Now, one of the more popular posts I have written is Odds Ratios NEED To Be Graphed On Log Scales. This I published in October 2013, recieved around 100 referrals from twitter the day I published it, and since has averaged about 5-10 views per day (it has accumulated a total of near 3,000 total). It is one of the first sites returned for odds ratio graph from a google search.

Certainly not a number of views to write home to my mother about, but I believe it is better outreach of my opinion than a journal article (not that I would be able to publish such a limited point in a journal article anyway). Take for instance Rothman et al.’s 2011 article, Should Graphs of Risk or Rate Ratios be Plotted on a Log Scale? in the American Journal of Epidemiology that has a differing opinion of mine. I can not find any readership stats for AJE, but I highly doubt that article has been viewed by 3,000 people, and according to google scholar it only has 2 citations currently. One is the response by the editor to the article, and the other is likely in error as it was published before the Rothman article. Site views are superficial as well, but I would place a wager my blog post has reached more readers than the Rothman article. 3,000 is way higher than views or downloads for my papers on SSRN, and even the most viewed articles since 2011 on the Cartography and GIS website have not accumulated 3,000 downloads at this point. (My Viz JTC paper has just over 100 downloads so far after being up for close to a year at this point.) AJE articles very likely have a larger readership than CaGIS – but I have no idea how much larger. I would guess the American Statistician has a more comparable (likely larger?) membership via the ASA, and articles from the first issue of 2014 have accumulated mostly between 200 and 1500 downloads currently (the last issue of 2013 is quite a bit lower). I suspect a download is a bit more of an investment than a page view of my blog (so both are over-estimates of those actually reading the article, but page views are likely a larger over-estimate). But in most cases I get so many more views on the blog compared to that I would an article outreach on the blog is clearly the winner.

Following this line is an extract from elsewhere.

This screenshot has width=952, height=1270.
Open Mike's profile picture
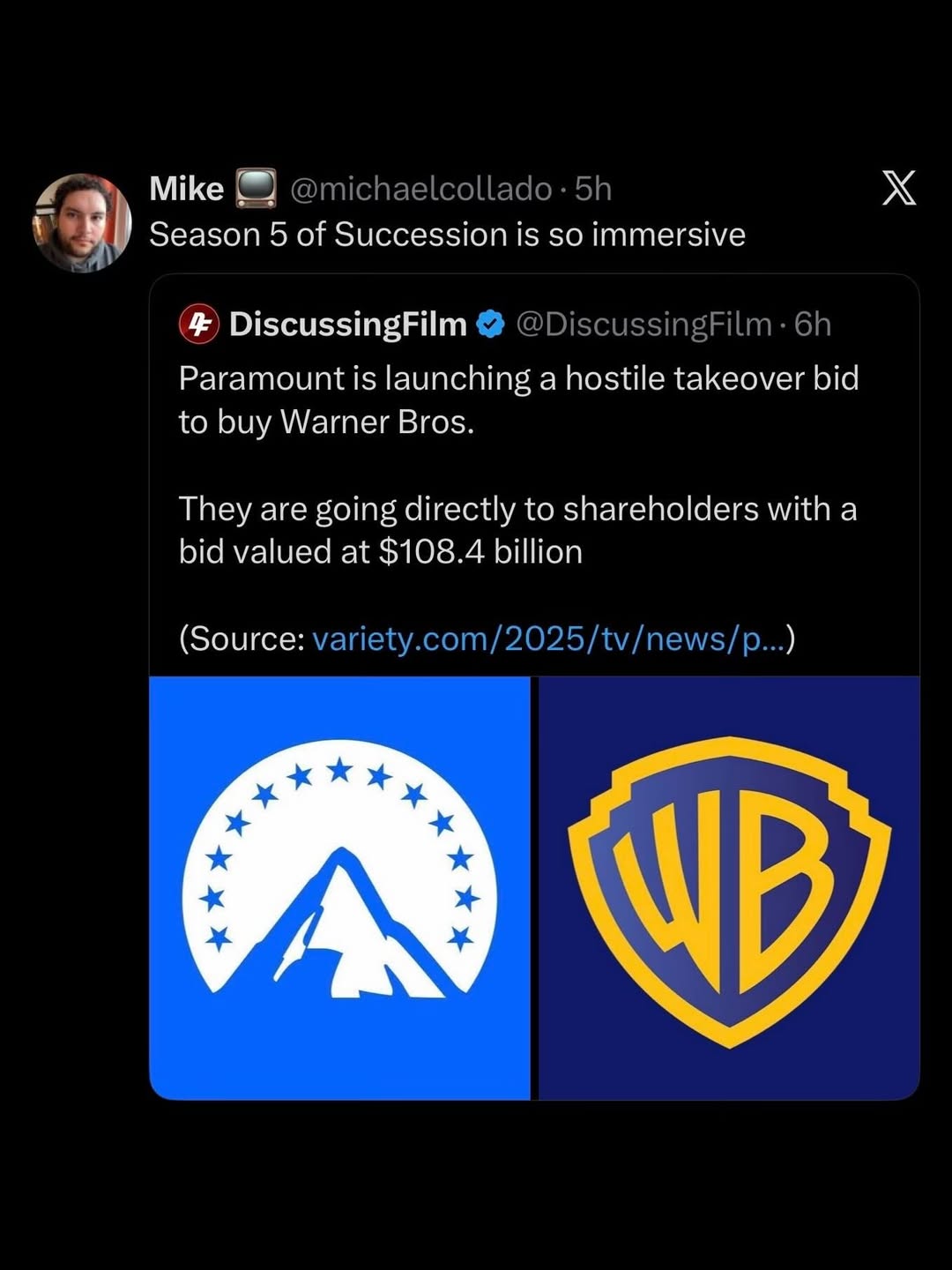click(x=81, y=223)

The audience is different as well, not necessarily better or worse, just different.

I don’t take my work as venerable as Ken Rothman’s (obviously he is a well respected and influential epidemiologist or methodologist more generally for his books), but I disagree with his reasoning for using linear scales in some circumstances in the referenced article. My general response to the Rothman example is that if you want to show absolute risk differences then show them. Plotting the ratios on an arithmentic scale is misleading, and while close for his example is still not as accurate as just plotting the risk differences. In Rothman et al.’s example plotting the odds ratios would result in an overestimate of the absolute risk differences by over 10%! (The absolute risk difference is 90 - 1 = 89, whereas the linear difference between the odds is 10 - .01 = 9.99. The former mapped onto a scale from 0 to 10 would result in a length of 8.9, so an over estimate of (9.99 - 8.9)/8.9 ~ 12%.)

I don’t take blogging as a replacement for academic work, more like an open nerd journal. I’m pretty sure this venue has quite a bit more readership than my journal articles ever will though.